Saturday, August 21, 2010
I am a fly fisherman and copywriter. Sounds frivolous, doesn’t it? Fly fisherman and copywriter. I fish down here as often as I can finagle airfare and a car. (Often I sleep in the back seat, yet another advantage of a rental car). You can buy good Cuban cigars in this town and sit outside a bar with a Dos XX. And smoke and drink, oil your reels, loop your lines, remember old times, and plan your tomorrows. Especially you can look at the women. God, the women here are beautiful, the morning sun heating them and the moon sliding down their backs. And fleeting black eyes like flash bulbs in the dark.
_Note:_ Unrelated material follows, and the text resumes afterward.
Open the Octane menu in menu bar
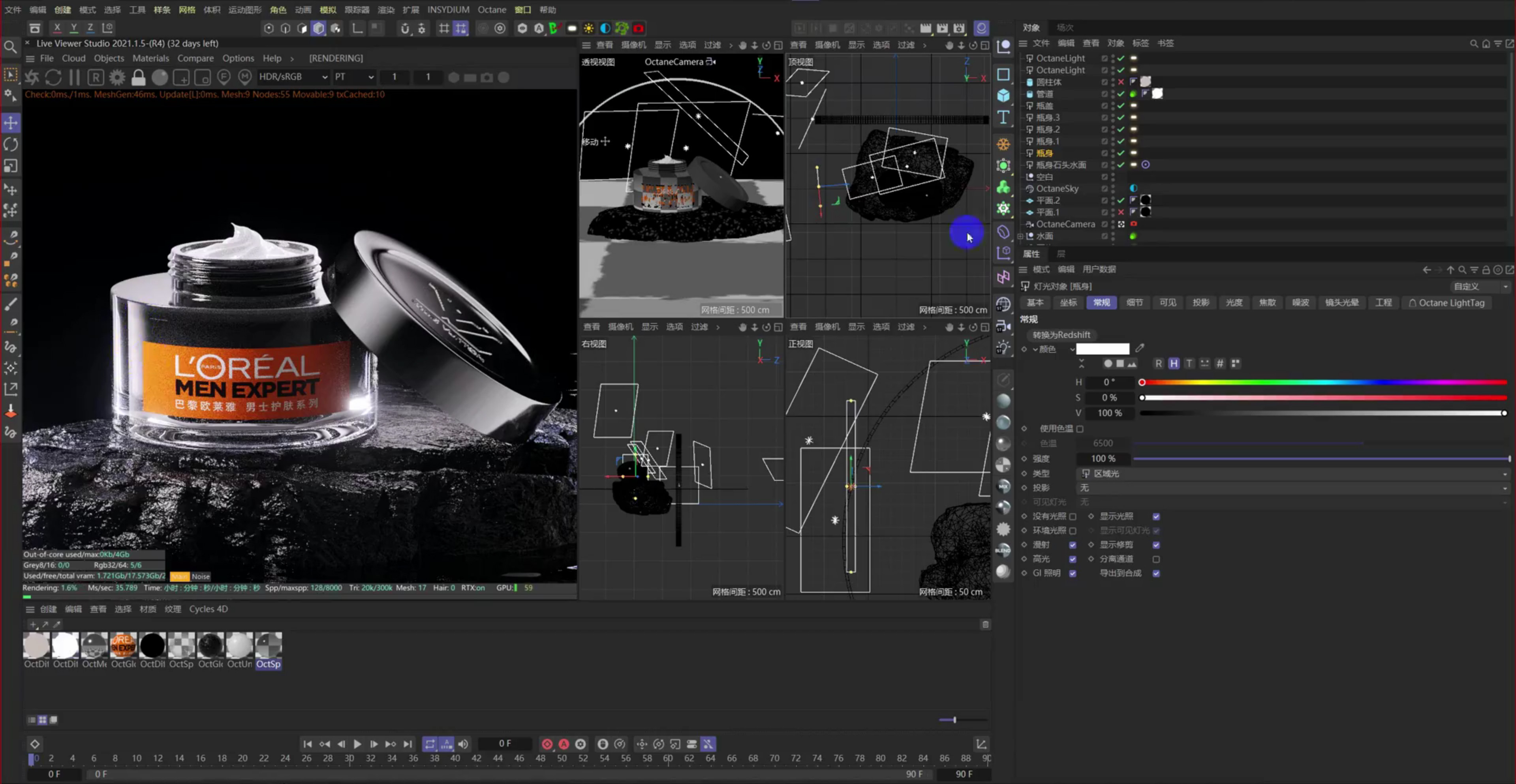The height and width of the screenshot is (784, 1516). point(491,9)
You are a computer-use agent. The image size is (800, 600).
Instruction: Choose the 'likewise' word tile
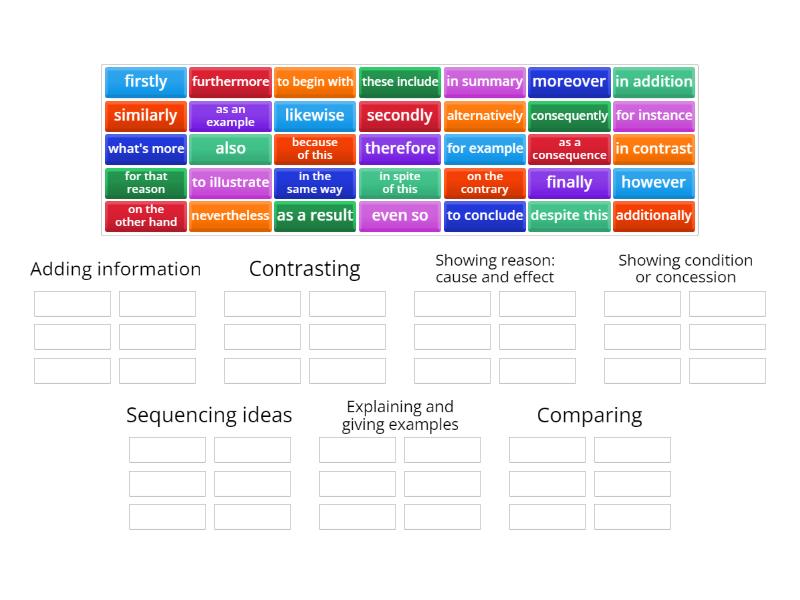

Wednesday, August 11, 2010
The dock at Dunmore Town is a poured concrete runway, fifty-feet long. At the end of the runway is a platform for storage, a pastel green, stucco warehouse, an empty red telephone booth. Old white-side-wall automobile tires line the outer edge of the platform and runway to which boats are tied in random order like trail horses on a tether line; some twelve-foot Whalers next to twenty-five foot water taxis, waiting to take tourists to the North Eleuthera airport. Black Children scurry from tourist to tourist helping with luggage, receiving their tip then scurrying off behind a deserted old refrigerator where they will count their fortune.
Two different species of human’s here: white tourists in pastels from Abercrombie and J.Crew, and purple/black islanders in blacks and browns with bare feet like elephant hide—black with deep pores and scratches that tell stories like the rings of a tree.
An old man with a graying, kinky beard rides a broken-down bicycle around the storage building at the end of the pier, chasing three young children from piles of lumber brought from the mainland. He warns them of the dangers of falling as he slowly weaves in and out of the piles on his bike like an old bumblebee among flowers.
“Hey, chiles. Get-offa-dat wood fo you fall an huht yosef. Gwan now, get!”
From this fifty-foot runway sticking into the harbor, I turn and see the town, a series of quaint, wood-frame homes, mostly white with varying pastel shades of pink or green or blue or violet. Yellow, too. That these homes were first constructed in the early 1800’s is a testament to their hardiness. “You see all dose houses got the same wide siding, everone on Bay Street’s the same, they all built one fashion. The man founded the plan and everbody built the houses alike.” Made of pine from the Abacos and Key West then painted every other year for a hundred and fifty years. Seventy coats of paint resist the hurricane season and bond to each other like left-handedness in a family. This tiny Bahamian community, steadfastly adhering to its New England architecture, remains committed to a sense of values that, too, are under attack from the off-shore social elements—disrespect, petty crime and greed.